В любом сочинении, посвященном этой теме, можно найти сведения (вполне достоверные) о том, что прототипом Василия Лисовича из романа «Белая гвардия» послужил Василий Павлович Листовничий, действительно проживавший на первом этаже дома по Андреевскому спуску, 13. Более того: В. П. Листовничий был владельцем этого дома в пору событий романа, и квартиру Булгаковы снимали – у него. Напоминая о прототипе романного образа (повторяю – вполне достоверном), следовало бы испытывать смущение. Прототип – В. П. Листовничий – был гражданским инженером, построившим в Киеве несколько зданий (вообразить Василису в этой культурно-созидательной роли затруднительно), автором нескольких книг по своей профессии (мыслимое ли дело – представить себе Василису автором каких-либо книг?!), владельцем значительной личной библиотеки, которой, как утверждают мемуаристы, охотно пользовался будущий автор «Белой гвардии» (в романе книги Василисы – омертвленный капитал, принадлежность не культуры, а мещанской престижности). Арестованный красными, В. П. Листовничий был при отступлении вывезен ими на пароходе и сгинул без вести, возможно – погиб при попытке к бегству[94]94
  См.: Чудакова М. Жизнеописание Михаила Булгакова. М., 1988. С. 46–47, 110–112 и др.


[Закрыть]
. Где же здесь повод для сатиры и почему человек такого характера и судьбы был превращен в персонаж с не подобающей мужчине женской кличкой Василиса?
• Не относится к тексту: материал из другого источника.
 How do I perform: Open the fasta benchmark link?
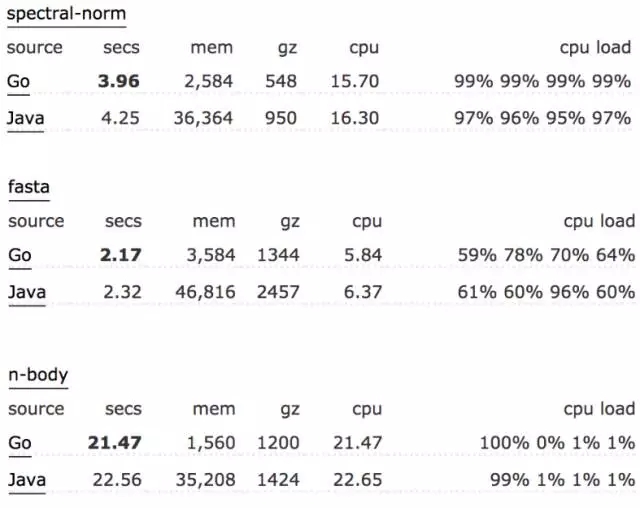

Напрасно мы стали бы искать ответ на этот вопрос в отношениях двух семей, населявших киевский дом в смутные годы революции и Гражданской войны. Булгаков не сводил давние счеты, превращая естественные трения между домовладельцем и квартиронанимателями в повод для сатиры. Судьбу романного образа решило чисто пространственное обстоятельство, трактованное в театральном смысле. Василиса должен был стать сатирическим, мелко-бытовым персонажем просто потому, что жил в первом этаже.

Ибо двухэтажность романного Дома Булгаков последовательно осмысляет и изображает как два этажа вертепа – украинского кукольного театра, народного мистериально-сатирического действа. Вертеп как раз и представляет собою ящик-домик, на верхнем ярусе которого располагаются святые, ангелы и дева Мария, а в нижнем протекают грубоватые и смешные приключения при участии чертей и карикатурно-бытовых персонажей. Вертеп – легко обозримая и не такая уж упрощенная модель мира с его членением на «небо» и «землю», добро и зло, вечное и сиюминутное, трагическое и комическое, сакральное и профаническое. Только в нижнем этаже может произойти сцена между комично вожделеющим Василисой и красавицей Явдохой, молочницей и, по-видимому, киевской ведьмой. Только в нижний этаж могут проникнуть опереточные смешные и отвратительно страшные грабители. И, наоборот, только в верхнем этаже может видеть свои пророческие сны Алексей Турбин. Обыграть двух-этажность дома как вертепную – это была счастливая находка романиста, многое предопределившая в романе, но она с неизбежностью обрекала жителей нижнего этажа на сатирическое изображение.